The consideration for each series of fixed-rate notes will be calculated at or around 11 a.m. ET on Nov. 24.

In addition to the consideration, holders will receive accrued interest to but excluding the settlement date, which is expected to be Nov. 30.

Each offer is independent of the other offers.

HSBC expects to finance the tender offers with proceeds from a proposed issuance of new senior debt securities in one or more series, along with cash on hand if necessary. The tender offers will be conditioned on completion of the new notes issuance.

HSBC will announce around 10 a.m. ET on Nov. 18 the total amount available to fund the tender offers.

For any series of notes, the financing condition is met if the total available amount is equal to or greater than the sum of (a) the consideration necessary to purchase all tendered notes of that series (excluding accrued interest), plus (b) the aggregate consideration necessary to purchase all tendered notes of all series having a higher acceptance priority level than that series, other than excluded notes.

If the financing condition is not met for a particular series of notes, those notes will not be accepted for purchase and will be excluded from the offer.

In addition, if there is any series of notes having a lower acceptance priority level for which the financing condition is satisfied, then all notes of that series having a lower acceptance priority level will be accepted for purchase, and the financing condition will be applied at each subsequent acceptance priority level until there is no series of notes with a lower acceptance priority level to be considered for purchase for which the financing condition is met.

The issuer noted that it is possible that any series of notes with any acceptance priority level will fail to meet the financing condition and therefore will not be accepted for purchase even if one or more series with a lower financing condition is accepted for purchase.
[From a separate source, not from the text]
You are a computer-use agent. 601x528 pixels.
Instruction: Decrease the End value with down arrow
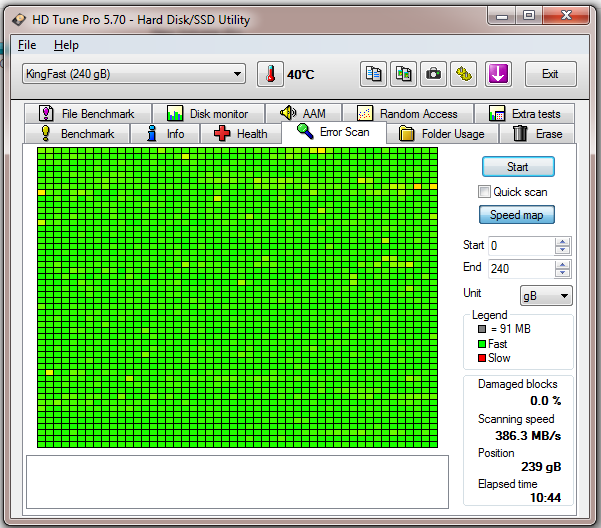563,273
If any series is accepted for purchase under the offers, all notes of that series that are tendered will be accepted for purchase. As a result, no series of notes accepted for purchase will be prorated.

Tenders may be withdrawn at any time prior to 5 p.m. ET on Nov. 24.
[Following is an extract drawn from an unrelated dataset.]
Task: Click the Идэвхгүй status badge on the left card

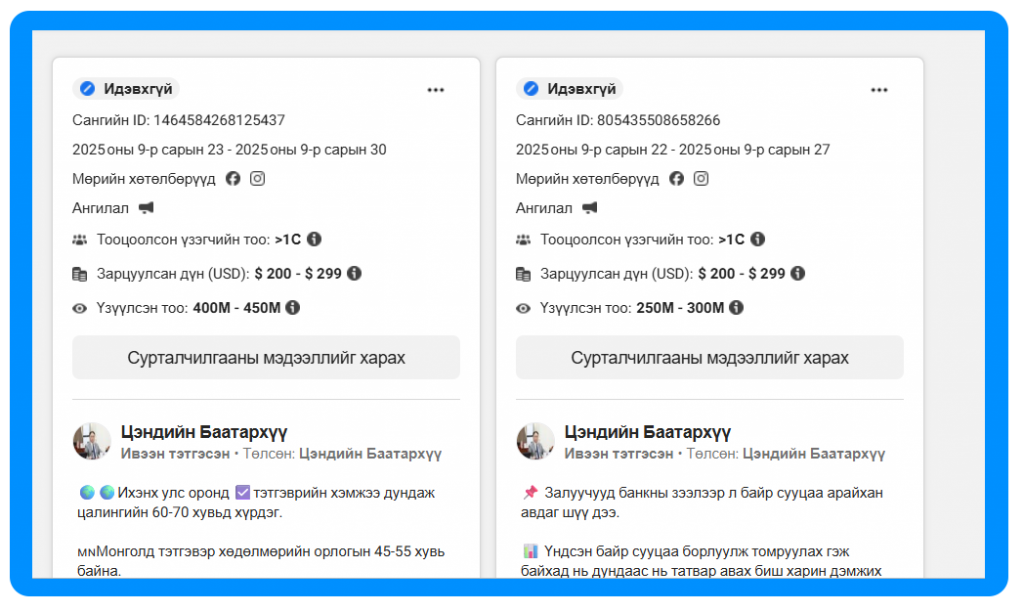Action: point(126,89)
The issuer said the purpose of the offers is to improve its liabilities structure, because the notes cease to qualify as eligible liabilities items under CRR once they have a residual maturity of less than 12 months. CRR refers to regulation (EU) No 575/2013 of the European Parliament and of the Council of June 26, 2013 on prudential requirements for credit institutions and investment firms and amending regulation (EU) No 648/2012.

HSBC Bank plc (+44 20 7992 6237, 212 525-5552 or 888 HSBC-4LM, liability.management@hsbcib.com) is the dealer manager for the offers.

Global Bondholder Services Corp. (866 470-4300 or, for banks and brokers, 212 430-3774) is the information agent.

The banking and financial services company is based in London.